Et Sarah de continuer : « Je crois qu’on est vraiment à l’os, qu’on est vraiment front contre front, il faut que l’humanité dise qu’elle ne veut plus de ces idéologies-là ; parce que, si on perd en Palestine, ça veut dire qu’on perdra dans d’autres endroits aussi, ça veut dire que ces idéologies criminelles vont continuer à grandir. Donc, il faut absolument arriver à briser l’attaque contre le peuple palestinien et à le rétablir dans ses droits. Ça nous concerne chacun, personnellement. ».
Oui, le combat pour la libération de la Palestine est un combat essentiel, en particulier pour les Communistes, dont l’anticolonialisme est comme une empreinte génétique. Ce n’est pas un vague combat pacifiste sans saveur, une sorte de manifeste disant : « La guerre, ce n’est pas beau ! ». La guerre en cours à Gaza n’est absolument pas de même nature que les guerres impérialistes, directes comme en Ukraine, indirectes comme en RPD du Congo, au Soudan ou comme celles que les bandes maffieuses fascistes islamistes mènent en Afrique, comme larbins des puissances impérialistes occidentales, en particulier les USA.
Si la nature de la guerre n’est pas la même, forcément, la réponse non plus ne peut être la même. On ne peut se contenter de demander la paix entre un État colonial et un peuple colonisé ; ce qui est juste, c’est de réclamer la fin de l’État colonial, c’est le préalable à toute paix, à toute possibilité pour les deux peuples de vivre ensemble.
C’est ce que le Parti Révolutionnaire Communistes dit inlassablement et qu’il continuera de dire, contrairement aux pseudos défenseurs de la paix dans les salons. Ce qui est difficile pour les tenants des torts partagés, les idiots utiles de la pseudo solution à deux États, celles et ceux qui choisissent de ne pas voir l’occupation, encore moins l’État colonial, celles et ceux qui parlent de paix sans distinguer un peuple colonisé et un État colonisateur, c’est que, pour comprendre au sens propre du terme, ce qui se passe depuis 75, voire 100 ans en Palestine, et encore plus ce qui se passe aujourd’hui, il faut avoir cette boussole de l’anticolonialisme, de la guerre de libération nationale, il faut raisonner en termes marxistes.
L’idéologie sioniste est, par nature, une idéologie coloniale, elle doit être vaincue. Le combat des résistants palestiniens est juste, la solidarité active dans le monde avec la Palestine aussi.

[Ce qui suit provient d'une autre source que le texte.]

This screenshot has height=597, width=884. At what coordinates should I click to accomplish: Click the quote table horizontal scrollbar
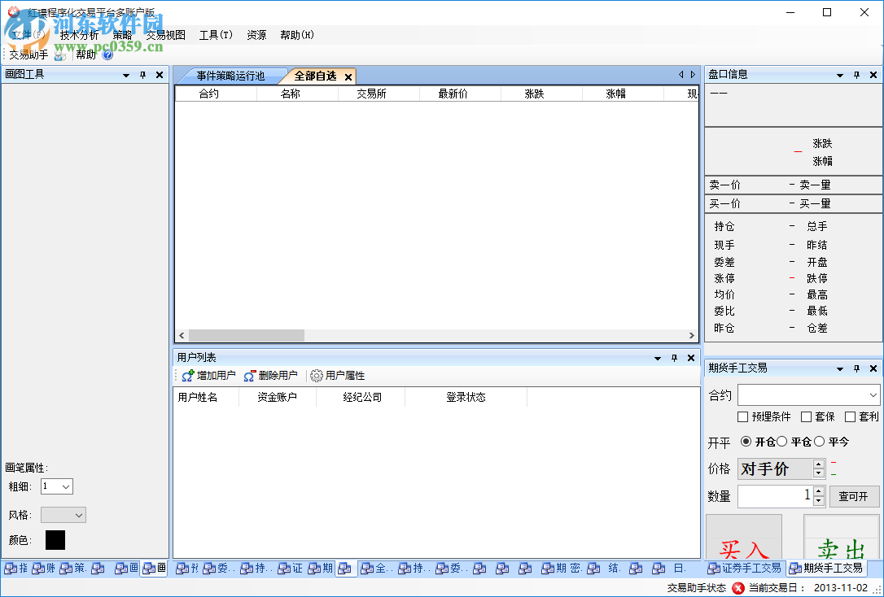246,335
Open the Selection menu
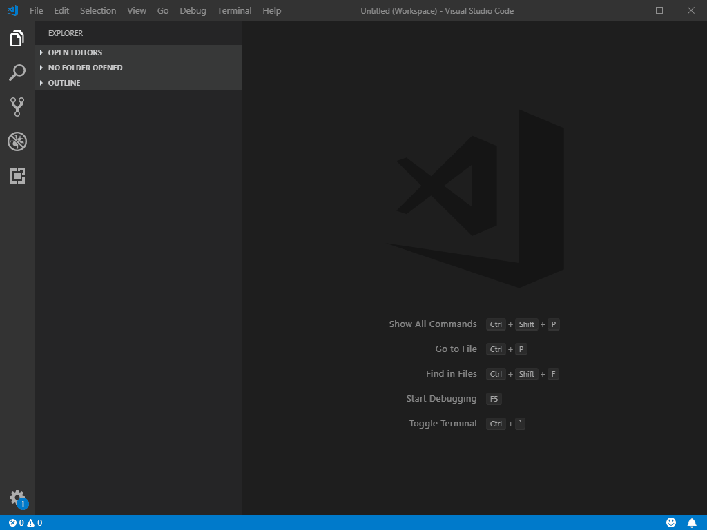 (x=98, y=10)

C'est pourquoi, le Parti Révolutionnaire Communistes soutient les revendications fondamentales du mouvement de libération nationale palestinien : fin immédiate de l'agression militaire sioniste, droit au retour des réfugiés, formation d'un État palestinien sur le territoire de la Palestine mandataire. Dans ce mois pour la libération de G. Abdallah, nous nous associons fermement à sa demande de libération, qui sera portée par la manifestation à Lannemezan, samedi 6 avril, et à son soutien à la lutte du peuple palestinien.